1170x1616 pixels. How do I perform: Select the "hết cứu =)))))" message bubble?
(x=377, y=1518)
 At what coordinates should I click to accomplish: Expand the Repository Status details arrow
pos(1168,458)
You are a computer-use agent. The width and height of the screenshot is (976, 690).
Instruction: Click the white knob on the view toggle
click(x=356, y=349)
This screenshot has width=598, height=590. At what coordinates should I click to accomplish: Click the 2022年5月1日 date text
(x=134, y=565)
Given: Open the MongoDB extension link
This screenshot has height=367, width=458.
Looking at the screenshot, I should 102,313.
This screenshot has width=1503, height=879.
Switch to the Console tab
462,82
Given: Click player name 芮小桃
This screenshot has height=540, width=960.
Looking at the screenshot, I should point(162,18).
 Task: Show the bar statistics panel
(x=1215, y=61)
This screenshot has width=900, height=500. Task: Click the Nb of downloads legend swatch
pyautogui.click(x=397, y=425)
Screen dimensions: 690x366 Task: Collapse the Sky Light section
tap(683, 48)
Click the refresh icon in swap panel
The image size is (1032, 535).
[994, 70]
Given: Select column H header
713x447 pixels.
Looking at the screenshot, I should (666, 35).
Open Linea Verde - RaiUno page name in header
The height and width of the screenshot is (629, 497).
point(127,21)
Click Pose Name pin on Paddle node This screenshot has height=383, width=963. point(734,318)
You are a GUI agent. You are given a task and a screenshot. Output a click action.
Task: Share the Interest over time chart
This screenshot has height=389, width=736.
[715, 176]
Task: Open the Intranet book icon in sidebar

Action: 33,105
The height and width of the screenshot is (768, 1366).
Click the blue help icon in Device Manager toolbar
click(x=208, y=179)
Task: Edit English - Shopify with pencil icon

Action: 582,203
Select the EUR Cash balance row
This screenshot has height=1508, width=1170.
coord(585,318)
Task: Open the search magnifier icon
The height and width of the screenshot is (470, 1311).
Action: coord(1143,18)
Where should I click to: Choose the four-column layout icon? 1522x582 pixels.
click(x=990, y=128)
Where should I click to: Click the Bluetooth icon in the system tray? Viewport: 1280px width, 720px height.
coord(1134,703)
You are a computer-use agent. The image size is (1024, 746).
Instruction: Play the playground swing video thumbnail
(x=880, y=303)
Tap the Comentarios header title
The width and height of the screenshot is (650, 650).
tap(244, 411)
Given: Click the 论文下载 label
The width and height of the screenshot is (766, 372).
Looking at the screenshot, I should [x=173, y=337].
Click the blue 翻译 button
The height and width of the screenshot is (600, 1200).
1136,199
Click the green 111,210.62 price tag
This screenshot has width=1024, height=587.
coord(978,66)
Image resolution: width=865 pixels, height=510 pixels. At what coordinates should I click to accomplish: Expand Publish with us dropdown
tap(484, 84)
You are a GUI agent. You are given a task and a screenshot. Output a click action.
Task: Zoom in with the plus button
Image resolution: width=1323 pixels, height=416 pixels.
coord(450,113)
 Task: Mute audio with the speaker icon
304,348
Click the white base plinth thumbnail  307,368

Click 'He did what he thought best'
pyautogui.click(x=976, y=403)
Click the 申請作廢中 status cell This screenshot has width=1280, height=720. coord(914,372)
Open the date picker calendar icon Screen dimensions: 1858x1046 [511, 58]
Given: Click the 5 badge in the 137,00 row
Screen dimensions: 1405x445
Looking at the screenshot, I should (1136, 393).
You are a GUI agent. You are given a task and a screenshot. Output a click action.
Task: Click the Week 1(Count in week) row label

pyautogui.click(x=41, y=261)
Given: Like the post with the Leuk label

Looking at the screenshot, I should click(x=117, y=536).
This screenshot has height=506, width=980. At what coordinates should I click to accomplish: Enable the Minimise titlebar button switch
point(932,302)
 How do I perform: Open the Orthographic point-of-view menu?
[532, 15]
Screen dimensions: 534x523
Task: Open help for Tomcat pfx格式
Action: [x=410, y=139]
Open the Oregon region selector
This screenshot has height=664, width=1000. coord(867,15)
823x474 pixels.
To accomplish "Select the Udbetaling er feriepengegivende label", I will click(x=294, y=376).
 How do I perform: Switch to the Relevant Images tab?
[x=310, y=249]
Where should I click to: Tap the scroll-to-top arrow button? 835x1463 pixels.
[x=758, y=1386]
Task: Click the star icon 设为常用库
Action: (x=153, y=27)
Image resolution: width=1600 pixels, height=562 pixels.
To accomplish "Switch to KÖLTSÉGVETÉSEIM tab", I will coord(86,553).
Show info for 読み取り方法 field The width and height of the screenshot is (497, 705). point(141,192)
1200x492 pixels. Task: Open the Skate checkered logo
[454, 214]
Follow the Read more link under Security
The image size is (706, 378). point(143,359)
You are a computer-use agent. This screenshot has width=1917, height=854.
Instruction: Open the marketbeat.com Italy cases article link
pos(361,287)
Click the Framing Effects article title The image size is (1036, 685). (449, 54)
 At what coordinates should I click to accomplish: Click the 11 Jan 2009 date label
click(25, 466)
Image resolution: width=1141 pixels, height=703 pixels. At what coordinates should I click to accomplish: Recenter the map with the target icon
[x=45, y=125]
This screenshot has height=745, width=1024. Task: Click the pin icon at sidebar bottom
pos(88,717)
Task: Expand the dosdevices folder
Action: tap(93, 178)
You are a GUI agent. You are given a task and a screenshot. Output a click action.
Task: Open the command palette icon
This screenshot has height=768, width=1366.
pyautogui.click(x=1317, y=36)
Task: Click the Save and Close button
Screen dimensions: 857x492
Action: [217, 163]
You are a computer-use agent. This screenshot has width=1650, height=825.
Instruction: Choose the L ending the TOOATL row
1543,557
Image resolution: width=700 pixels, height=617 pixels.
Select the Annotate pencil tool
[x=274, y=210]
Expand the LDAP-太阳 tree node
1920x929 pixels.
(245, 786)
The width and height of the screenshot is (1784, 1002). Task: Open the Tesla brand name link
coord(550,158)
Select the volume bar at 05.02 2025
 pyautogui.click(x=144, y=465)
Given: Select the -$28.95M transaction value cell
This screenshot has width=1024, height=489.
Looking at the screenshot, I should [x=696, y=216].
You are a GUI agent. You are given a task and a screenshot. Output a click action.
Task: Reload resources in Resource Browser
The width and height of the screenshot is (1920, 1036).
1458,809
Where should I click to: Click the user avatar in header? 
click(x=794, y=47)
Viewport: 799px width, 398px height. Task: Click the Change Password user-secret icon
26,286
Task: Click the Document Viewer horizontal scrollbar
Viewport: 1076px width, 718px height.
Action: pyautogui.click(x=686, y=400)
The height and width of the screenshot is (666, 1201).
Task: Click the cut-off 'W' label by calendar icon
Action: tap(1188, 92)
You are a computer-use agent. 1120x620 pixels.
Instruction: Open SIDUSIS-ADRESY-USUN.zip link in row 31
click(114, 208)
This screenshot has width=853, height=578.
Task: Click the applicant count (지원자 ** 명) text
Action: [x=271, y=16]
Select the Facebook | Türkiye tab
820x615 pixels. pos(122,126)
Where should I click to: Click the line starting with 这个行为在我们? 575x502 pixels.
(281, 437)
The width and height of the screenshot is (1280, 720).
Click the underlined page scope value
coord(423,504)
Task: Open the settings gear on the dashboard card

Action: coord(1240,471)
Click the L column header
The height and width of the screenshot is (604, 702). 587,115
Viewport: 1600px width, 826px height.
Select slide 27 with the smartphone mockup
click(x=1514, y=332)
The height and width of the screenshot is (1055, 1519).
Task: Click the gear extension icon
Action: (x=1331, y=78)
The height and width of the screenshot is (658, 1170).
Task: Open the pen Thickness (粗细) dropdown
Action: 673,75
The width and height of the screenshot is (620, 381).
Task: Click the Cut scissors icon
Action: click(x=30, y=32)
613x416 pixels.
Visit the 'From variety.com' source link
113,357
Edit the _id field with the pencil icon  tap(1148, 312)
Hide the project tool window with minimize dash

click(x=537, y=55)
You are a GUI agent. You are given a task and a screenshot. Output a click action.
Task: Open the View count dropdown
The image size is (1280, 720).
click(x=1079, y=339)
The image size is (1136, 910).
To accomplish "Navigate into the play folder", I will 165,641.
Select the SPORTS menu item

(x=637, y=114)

-- -- --

* _About this exercise_: Which lines of the material contain "cell"? List them.

* _Answer space_:
Click the 申請作廢中 status cell This screenshot has width=1280, height=720. coord(914,372)
Given: Select the -$28.95M transaction value cell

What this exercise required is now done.